Spray Booth. A spray booth will draw all the paint vapors and particles into a filter and then expel what is left out of doors. Booths tend to be expensive and you can't always work in one. Large scale equipment may be hard to maneuver in a booth and if you spray paint on scenery you can't use a booth anyway.
Work Outdoors. You get real good ventilation out of doors, but this usually limits your available painting time to daylight and nice weather. Unfortunately, most of our painting gets done when the weather is too terrible to run trains. You should wear a good mask anyway.
Masks. You should invest the $30 or so and buy a good industrial quality dual filter mask. Any paint store or homeowner store will have them.
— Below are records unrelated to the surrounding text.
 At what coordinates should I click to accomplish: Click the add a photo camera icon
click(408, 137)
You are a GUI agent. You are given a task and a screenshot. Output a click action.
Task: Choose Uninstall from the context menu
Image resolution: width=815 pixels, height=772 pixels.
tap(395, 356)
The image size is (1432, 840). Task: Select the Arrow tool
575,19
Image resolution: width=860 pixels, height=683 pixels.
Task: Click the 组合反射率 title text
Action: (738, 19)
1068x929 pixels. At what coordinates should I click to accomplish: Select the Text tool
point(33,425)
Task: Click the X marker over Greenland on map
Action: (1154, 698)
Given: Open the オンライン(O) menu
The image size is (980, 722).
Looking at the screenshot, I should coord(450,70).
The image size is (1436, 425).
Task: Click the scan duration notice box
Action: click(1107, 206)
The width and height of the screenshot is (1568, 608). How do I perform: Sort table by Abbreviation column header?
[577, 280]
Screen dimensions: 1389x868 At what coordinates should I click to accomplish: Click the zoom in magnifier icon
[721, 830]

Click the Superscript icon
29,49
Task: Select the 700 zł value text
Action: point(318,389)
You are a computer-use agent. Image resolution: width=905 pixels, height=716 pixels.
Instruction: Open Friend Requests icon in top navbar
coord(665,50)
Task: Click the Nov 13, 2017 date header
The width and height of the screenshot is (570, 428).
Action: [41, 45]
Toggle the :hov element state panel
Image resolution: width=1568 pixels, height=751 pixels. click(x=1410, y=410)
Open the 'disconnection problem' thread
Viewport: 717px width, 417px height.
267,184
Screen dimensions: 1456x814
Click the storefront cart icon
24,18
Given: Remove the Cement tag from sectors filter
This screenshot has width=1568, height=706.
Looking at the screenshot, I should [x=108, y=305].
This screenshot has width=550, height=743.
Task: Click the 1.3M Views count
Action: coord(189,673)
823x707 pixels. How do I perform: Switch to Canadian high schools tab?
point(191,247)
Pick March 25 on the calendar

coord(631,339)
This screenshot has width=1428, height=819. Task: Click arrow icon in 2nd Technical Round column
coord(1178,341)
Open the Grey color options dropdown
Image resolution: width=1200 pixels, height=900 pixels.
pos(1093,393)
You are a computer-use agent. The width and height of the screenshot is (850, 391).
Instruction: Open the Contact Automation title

I got one made by 3M that is rated for painting use. These are somewhat uncomfortable to wear, but you get used to them. They do a excellent job in filtering out the paint particles and a good job in filtering out the solvents. I can't smell the lacquer thinner spray while I am cleaning my brush while wearing the mask. Without the mask, the fumes practically knock me over.
The masks filter solvents with an activated charcoal layer in the filters. These filters have limited life and they will load up by themselves on moisture extracted from the air. Change the filters often and keep the mask in a sealed freezer bag when it is not in use.
A cheap painters mask will not cut it for oil paints. It will stop some of the paint particles, but the solvents will get right through. It might be OK for acrylics if you have really good ventilation.